[STATED EXERCISE]:
Quote every one of the entries below word for word, leaving out the pictures.

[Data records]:
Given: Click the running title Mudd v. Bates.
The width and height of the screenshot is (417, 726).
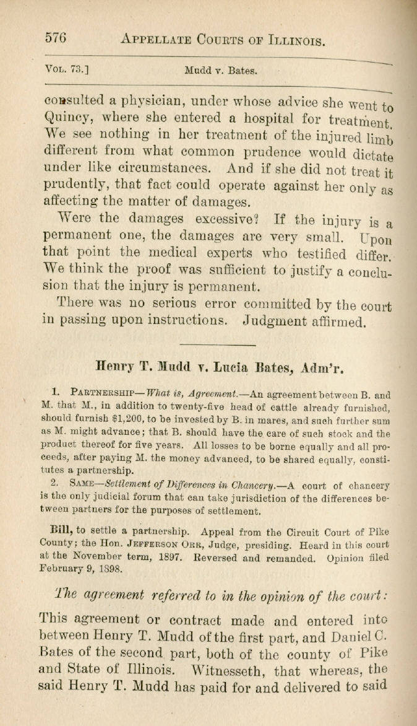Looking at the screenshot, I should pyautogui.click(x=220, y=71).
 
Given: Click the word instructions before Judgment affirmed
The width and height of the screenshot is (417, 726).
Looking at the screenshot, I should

[SOLVED EXERCISE]:
Given: Click the running title Mudd v. Bates.
The width and height of the screenshot is (417, 726).
Looking at the screenshot, I should pyautogui.click(x=220, y=71).
 
Given: Click the word instructions before Judgment affirmed
The width and height of the screenshot is (417, 726).
Looking at the screenshot, I should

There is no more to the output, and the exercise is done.